With **Docker Compose**, the same layout is stored at `/data` inside the backend container (Compose volume `app-data`), not under `~/video-driven-skill/`. Inspect the host path with `docker volume inspect video-driven-skill_app-data`.

### Frontend (React + Vite + Tailwind CSS)
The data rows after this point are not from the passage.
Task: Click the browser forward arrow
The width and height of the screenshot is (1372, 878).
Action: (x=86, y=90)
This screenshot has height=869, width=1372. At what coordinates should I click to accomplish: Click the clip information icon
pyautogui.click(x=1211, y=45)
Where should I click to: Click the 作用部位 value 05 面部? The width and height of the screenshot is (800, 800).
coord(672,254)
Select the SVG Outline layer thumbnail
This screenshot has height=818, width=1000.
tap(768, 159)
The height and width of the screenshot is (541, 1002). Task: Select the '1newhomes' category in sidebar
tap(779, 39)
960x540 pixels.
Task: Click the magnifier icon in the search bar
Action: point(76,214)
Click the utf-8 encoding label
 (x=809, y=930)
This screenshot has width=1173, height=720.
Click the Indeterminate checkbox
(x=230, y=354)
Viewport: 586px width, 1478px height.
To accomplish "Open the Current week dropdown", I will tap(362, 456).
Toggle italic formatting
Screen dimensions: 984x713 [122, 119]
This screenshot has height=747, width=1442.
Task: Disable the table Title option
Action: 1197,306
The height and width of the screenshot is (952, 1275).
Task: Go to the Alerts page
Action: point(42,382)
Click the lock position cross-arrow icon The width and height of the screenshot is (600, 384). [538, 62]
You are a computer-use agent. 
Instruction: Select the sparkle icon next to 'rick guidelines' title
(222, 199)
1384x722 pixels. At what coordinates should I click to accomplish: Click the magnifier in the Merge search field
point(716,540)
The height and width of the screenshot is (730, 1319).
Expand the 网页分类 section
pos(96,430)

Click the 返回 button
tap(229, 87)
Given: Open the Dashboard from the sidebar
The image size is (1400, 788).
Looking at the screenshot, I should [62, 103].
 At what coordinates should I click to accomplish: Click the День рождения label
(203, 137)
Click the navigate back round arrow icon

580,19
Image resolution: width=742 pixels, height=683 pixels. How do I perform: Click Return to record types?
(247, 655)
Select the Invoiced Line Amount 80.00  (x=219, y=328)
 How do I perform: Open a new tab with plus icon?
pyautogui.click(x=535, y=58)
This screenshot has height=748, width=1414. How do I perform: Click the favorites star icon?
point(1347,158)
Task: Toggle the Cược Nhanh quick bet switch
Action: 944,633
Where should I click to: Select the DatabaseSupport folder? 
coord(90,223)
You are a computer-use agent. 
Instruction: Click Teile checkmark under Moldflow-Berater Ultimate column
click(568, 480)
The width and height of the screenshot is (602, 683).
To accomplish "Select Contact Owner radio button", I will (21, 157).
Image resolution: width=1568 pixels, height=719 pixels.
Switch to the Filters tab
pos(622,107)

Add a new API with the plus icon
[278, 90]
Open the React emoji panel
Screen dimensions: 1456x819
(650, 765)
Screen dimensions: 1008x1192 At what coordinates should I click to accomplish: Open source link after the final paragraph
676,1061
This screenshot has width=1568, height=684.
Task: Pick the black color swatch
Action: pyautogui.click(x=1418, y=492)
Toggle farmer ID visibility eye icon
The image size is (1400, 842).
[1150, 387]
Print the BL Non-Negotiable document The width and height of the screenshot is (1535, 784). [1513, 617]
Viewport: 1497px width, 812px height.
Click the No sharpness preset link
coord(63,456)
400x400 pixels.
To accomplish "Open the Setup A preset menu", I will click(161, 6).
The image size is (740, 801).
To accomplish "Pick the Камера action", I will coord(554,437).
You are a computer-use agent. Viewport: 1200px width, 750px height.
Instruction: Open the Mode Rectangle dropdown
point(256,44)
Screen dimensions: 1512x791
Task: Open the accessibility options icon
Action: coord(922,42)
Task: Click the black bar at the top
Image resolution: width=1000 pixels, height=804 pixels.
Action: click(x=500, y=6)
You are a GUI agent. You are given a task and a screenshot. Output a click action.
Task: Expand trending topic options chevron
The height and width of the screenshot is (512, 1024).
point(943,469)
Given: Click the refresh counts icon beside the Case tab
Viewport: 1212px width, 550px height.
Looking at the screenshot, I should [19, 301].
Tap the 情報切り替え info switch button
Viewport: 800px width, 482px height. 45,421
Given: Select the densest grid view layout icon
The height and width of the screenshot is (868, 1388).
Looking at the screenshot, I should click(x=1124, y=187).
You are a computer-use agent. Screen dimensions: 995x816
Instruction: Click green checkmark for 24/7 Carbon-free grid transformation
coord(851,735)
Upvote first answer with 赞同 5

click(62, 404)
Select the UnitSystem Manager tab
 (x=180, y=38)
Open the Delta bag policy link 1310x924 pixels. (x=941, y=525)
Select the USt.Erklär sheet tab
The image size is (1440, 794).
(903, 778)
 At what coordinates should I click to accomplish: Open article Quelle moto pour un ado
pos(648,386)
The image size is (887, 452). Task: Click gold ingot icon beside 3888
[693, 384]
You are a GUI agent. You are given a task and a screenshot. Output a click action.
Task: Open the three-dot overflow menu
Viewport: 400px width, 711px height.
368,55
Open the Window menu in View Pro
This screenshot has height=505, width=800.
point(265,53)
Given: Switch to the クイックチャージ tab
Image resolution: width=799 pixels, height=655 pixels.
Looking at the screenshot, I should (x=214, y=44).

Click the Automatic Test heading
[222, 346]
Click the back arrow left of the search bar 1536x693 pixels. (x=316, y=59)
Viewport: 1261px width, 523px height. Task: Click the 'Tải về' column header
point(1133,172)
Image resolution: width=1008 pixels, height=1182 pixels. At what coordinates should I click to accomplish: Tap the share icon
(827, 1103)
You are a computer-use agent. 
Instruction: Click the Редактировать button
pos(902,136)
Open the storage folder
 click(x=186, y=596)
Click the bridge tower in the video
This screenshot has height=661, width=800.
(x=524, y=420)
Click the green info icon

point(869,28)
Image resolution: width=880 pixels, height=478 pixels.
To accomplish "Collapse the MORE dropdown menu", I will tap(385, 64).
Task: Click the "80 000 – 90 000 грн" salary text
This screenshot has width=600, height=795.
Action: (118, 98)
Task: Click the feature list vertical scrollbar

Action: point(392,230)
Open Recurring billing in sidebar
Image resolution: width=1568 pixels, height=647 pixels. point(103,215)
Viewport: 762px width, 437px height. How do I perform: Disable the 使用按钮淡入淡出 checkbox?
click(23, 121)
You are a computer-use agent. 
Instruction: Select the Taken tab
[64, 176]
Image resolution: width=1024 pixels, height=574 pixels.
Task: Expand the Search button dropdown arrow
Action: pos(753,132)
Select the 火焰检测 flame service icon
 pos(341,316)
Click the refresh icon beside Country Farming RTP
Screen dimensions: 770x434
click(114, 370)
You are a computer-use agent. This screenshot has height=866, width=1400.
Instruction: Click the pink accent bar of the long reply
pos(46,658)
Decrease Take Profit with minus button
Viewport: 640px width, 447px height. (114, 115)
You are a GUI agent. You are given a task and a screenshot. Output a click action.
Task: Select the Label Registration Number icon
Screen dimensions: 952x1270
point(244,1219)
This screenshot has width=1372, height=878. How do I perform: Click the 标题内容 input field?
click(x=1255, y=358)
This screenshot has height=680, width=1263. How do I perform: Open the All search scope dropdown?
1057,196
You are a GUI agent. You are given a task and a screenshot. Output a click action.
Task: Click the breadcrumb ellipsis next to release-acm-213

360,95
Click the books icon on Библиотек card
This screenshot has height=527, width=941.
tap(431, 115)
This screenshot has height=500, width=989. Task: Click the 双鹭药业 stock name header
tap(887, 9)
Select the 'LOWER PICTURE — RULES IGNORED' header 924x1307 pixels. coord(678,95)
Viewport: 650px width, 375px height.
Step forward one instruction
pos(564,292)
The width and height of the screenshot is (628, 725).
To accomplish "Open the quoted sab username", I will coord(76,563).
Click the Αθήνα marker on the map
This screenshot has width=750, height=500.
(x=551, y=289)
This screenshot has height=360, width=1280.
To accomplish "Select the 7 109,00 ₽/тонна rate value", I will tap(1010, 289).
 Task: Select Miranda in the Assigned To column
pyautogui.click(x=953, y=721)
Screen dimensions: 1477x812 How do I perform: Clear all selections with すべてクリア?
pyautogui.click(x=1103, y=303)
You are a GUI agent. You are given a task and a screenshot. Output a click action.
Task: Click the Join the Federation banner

| Component | Responsibility |
|--------------------------------------------------|---------------------------------------|
| `HomePage` | Upload, import, and recent resources |
| `PlaygroundPage` | Frame annotation & skill workspace |
| `FrameTimeline` / `FrameAnnotator` / `FrameList` | Visual evidence collection |
| `AIProcessor` | Generation control & streamed status |
| `SkillList` | Skill repository with drag-to-reorder |
| `SkillEditor` / `SkillExport` / `SkillRunner` | Review, export & execution |
| `RegeneratePanel` / `CodeComparisonView` | Iteration workflow |
| `KnowledgeBasePanel` | Extra context per skill |

### Skill Package Structure

```text
SKILL.md # Skill intent, instructions, and variable docs
package.json # Metadata
variables.json # User-editable runtime inputs
scripts/main.js # Executable entrypoint
knowledge/ # Optional reference files
```

For a deeper walkthrough, see [ARCHITECTURE.md](ARCHITECTURE.md).

---

## API Overview

| Method | Path | Purpose |
|--------|---------------------------------------|--------------------------------|
| `POST` | `/api/videos/upload` | Upload a video |
| `POST` | `/api/videos/{id}/frames/auto` | Auto-extract frames |
| `POST` | `/api/videos/{id}/frames/manual` | Manual frame capture |
| `GET` | `/api/videos/{id}/stream` | Stream uploaded video |
| `GET` | `/api/skills` | List all skills |
| `PUT` | `/api/skills/order` | Persist skill ordering |
| `POST` | `/api/skills/generate` | Generate a skill |
| `GET` | `/api/skills/{id}` | Read a skill |
| `PUT` | `/api/skills/{id}/files` | Update skill files |
| `GET` | `/api/skills/{id}/export` | Export skill as ZIP |
| `POST` | `/api/skills/{id}/regenerate` | Generate candidate revision |
| `POST` | `/api/skills/{id}/partial-regenerate` | Regenerate selected code range |
| `POST` | `/api/skills/{id}/accept` | Accept candidate revision |
| `GET` | `/api/skills/{id}/versions` | List skill versions |
| `POST` | `/api/skills/{id}/deploy` | Deploy skill locally |

---

## Security & Privacy

This repository is prepared for open-source use:

- No API keys or credentials are committed.
- Local databases, uploads, archives, generated skills, logs, and build outputs are git-ignored.
- Runtime configuration comes from environment variables or local `.env` files.
- **Do not** upload private recordings, credentials, customer data, or production screenshots to any public instance.

If you discover a security issue, please report it responsibly. See [SECURITY.md](SECURITY.md).

---

## License

This project is licensed under the **MIT License**. See [LICENSE](LICENSE) for details.

---


Built with care by the Video Driven Skill team.